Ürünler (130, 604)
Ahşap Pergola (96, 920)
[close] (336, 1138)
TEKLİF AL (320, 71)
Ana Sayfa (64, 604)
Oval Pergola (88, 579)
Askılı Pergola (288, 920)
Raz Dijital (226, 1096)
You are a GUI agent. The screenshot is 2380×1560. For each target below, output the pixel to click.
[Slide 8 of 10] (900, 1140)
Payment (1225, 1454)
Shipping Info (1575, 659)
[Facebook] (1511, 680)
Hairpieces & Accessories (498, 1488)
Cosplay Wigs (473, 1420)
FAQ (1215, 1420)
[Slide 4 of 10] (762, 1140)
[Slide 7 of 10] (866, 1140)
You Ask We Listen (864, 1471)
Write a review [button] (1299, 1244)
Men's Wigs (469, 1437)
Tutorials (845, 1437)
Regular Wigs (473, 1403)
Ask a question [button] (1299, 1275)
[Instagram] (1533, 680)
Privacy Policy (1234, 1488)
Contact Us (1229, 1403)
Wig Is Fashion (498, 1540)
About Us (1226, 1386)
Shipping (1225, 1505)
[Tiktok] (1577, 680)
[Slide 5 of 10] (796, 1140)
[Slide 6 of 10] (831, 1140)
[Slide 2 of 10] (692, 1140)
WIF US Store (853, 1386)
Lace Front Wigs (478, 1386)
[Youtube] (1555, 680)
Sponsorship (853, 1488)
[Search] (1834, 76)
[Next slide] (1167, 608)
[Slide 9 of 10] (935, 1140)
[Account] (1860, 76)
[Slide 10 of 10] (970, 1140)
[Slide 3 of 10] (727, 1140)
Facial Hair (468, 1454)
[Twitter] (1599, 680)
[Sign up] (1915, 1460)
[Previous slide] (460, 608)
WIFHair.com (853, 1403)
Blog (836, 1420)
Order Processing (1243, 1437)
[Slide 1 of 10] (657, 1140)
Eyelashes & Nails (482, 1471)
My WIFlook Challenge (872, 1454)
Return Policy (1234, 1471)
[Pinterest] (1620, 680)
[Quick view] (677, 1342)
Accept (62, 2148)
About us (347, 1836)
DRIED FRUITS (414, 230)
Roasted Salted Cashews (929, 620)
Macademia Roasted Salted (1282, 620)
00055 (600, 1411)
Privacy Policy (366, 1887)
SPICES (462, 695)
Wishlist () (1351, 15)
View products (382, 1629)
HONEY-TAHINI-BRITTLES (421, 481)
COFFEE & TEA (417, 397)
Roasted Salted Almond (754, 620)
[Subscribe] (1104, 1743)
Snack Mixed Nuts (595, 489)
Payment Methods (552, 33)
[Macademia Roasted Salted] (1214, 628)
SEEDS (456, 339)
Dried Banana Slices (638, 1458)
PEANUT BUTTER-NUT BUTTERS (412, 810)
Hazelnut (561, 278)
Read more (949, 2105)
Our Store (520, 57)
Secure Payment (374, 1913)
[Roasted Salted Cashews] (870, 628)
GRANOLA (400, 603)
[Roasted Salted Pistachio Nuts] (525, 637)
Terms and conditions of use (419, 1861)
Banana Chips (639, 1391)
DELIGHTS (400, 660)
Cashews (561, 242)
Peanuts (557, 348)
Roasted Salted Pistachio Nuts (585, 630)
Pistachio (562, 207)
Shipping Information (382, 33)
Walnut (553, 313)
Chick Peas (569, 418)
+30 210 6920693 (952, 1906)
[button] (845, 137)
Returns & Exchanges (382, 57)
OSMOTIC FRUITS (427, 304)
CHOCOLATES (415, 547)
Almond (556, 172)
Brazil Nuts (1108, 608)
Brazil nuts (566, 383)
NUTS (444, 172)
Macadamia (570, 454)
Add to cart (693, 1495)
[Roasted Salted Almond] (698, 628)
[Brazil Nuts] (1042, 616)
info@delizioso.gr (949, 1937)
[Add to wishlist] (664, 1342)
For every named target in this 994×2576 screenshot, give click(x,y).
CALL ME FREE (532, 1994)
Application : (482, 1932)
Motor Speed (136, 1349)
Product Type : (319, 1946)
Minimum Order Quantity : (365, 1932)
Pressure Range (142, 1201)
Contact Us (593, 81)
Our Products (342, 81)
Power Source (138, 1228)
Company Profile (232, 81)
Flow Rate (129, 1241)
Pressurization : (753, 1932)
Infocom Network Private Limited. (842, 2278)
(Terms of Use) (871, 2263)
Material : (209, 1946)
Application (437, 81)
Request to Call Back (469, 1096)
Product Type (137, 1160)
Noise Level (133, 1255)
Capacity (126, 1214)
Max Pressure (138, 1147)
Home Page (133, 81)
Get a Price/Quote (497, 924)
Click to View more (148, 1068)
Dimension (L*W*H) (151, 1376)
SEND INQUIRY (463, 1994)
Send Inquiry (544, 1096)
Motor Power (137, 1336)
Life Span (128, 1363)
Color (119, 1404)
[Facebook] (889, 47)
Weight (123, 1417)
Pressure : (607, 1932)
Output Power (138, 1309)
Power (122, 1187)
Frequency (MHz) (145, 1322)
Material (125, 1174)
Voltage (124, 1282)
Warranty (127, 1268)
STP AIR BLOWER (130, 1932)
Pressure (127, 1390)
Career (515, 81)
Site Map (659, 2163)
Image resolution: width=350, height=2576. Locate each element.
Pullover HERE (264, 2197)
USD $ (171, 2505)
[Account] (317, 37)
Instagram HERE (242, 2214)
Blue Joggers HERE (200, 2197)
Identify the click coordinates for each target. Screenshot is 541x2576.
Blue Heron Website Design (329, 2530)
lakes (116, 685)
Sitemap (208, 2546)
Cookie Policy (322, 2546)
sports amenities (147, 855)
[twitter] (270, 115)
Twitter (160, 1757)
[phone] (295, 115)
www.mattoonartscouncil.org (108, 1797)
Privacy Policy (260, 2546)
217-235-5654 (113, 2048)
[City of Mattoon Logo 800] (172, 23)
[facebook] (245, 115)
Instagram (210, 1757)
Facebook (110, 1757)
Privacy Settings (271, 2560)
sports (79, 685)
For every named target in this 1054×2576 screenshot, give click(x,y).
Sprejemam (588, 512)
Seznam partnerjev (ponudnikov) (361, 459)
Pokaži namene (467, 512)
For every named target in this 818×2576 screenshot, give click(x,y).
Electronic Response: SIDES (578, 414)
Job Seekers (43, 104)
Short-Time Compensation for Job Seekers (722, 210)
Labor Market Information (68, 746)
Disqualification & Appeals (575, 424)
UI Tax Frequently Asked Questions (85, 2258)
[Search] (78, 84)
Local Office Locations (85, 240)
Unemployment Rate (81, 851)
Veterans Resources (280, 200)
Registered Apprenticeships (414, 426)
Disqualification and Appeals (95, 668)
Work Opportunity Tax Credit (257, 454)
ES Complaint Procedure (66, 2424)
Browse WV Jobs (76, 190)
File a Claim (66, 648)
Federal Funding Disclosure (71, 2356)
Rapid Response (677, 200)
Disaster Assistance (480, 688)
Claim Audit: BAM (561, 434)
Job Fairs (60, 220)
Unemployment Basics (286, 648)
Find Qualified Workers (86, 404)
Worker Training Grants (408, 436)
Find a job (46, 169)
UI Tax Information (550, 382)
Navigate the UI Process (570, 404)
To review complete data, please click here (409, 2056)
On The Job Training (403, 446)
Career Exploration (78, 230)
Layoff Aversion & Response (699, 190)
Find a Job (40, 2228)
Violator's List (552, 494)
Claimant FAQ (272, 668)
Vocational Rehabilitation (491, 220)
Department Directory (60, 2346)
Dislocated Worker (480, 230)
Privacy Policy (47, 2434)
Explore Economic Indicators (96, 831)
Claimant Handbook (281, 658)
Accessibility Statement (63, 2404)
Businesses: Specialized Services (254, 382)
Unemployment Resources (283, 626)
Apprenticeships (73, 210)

**WHAT YOU HAVE TO DO:** If a line of the records above contains the word "Appeals", count it; give only the total.

**ANSWER FOR THIS EXERCISE:** 2